**EXCERPTED DATA:**
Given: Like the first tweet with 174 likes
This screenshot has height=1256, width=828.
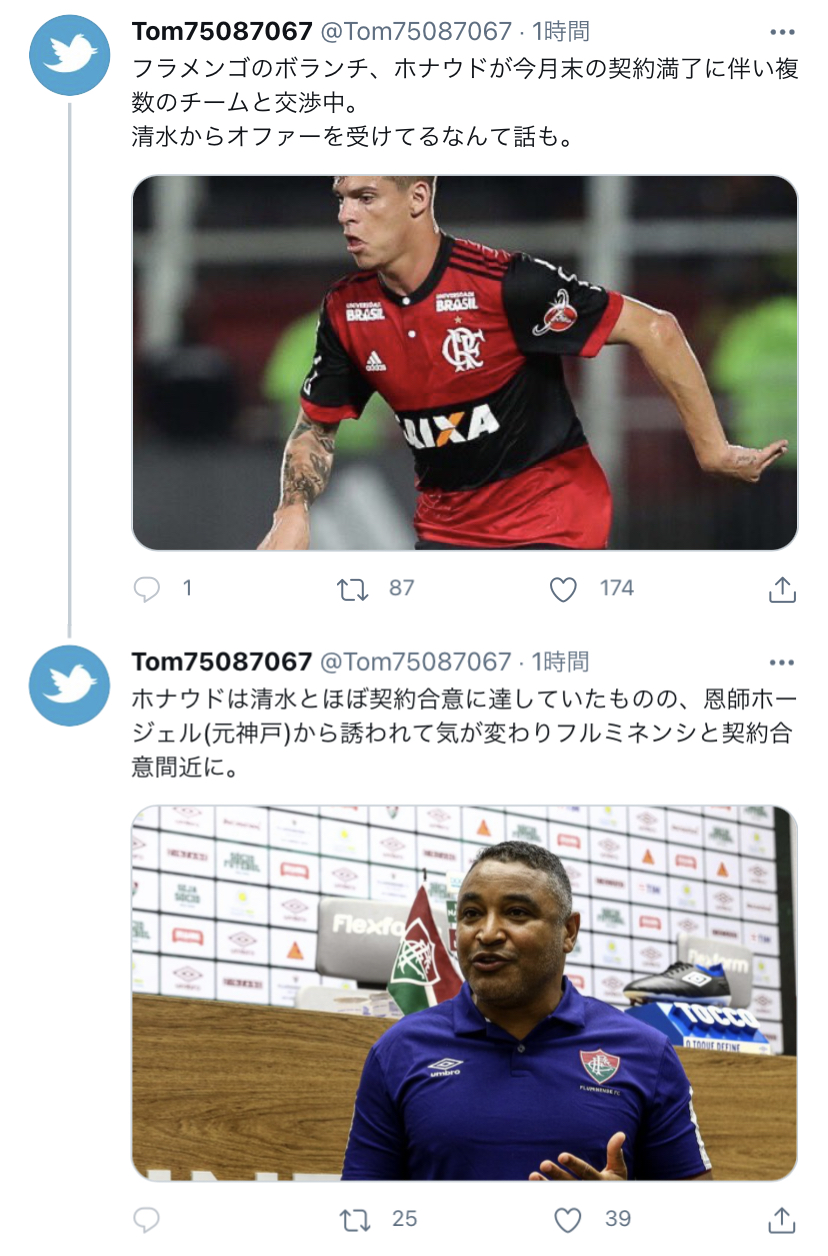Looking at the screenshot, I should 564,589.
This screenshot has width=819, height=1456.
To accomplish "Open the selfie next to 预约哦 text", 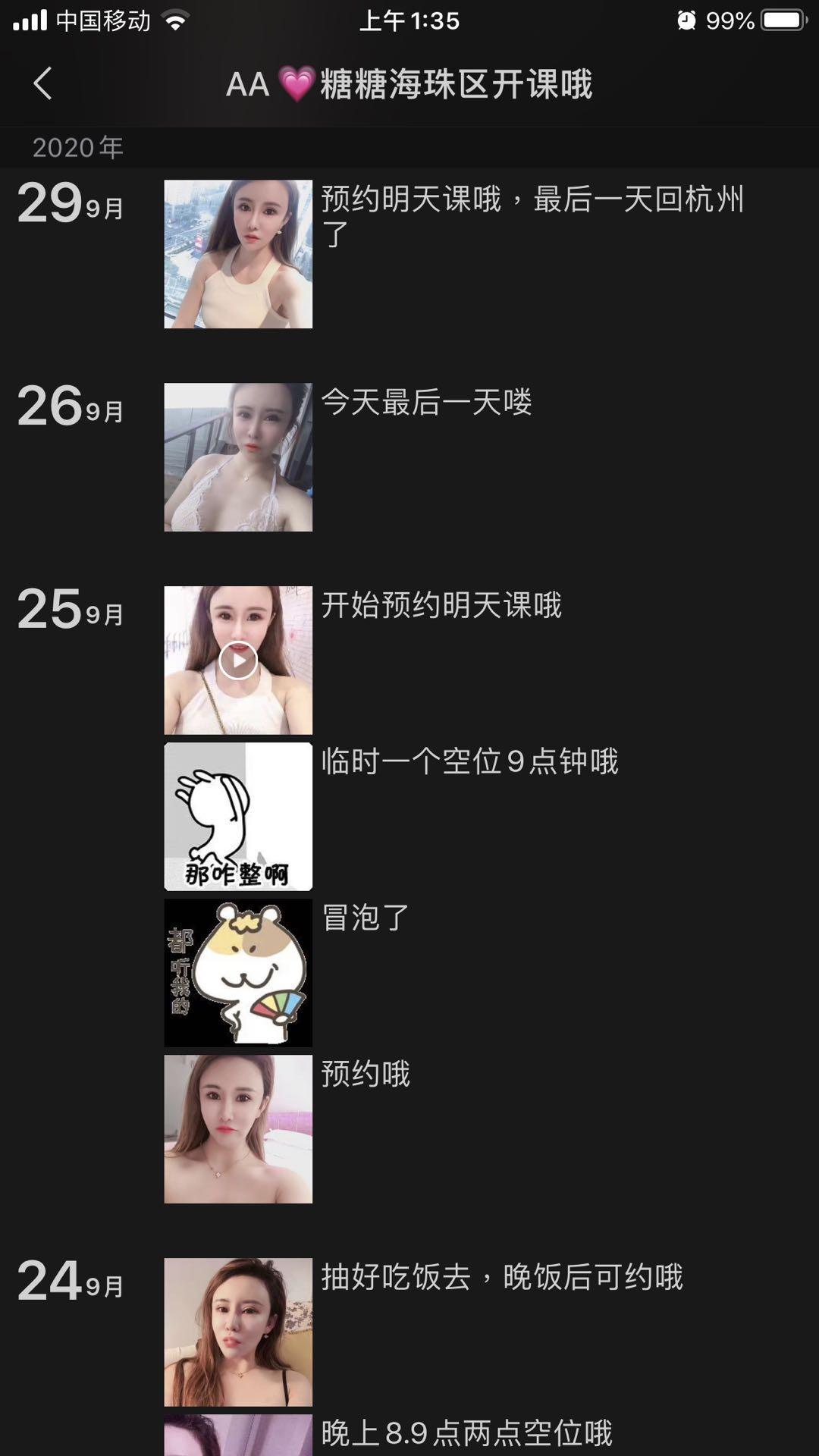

**EXERCISE BRIEF:**
Write out the listing above line for line, keeping every word and character unchanged but omitting the pictures.

**OUTPUT BELOW:**
Given: Like the first tweet with 174 likes
This screenshot has height=1256, width=828.
Looking at the screenshot, I should 564,589.
This screenshot has width=819, height=1456.
To accomplish "Open the selfie next to 预约哦 text", 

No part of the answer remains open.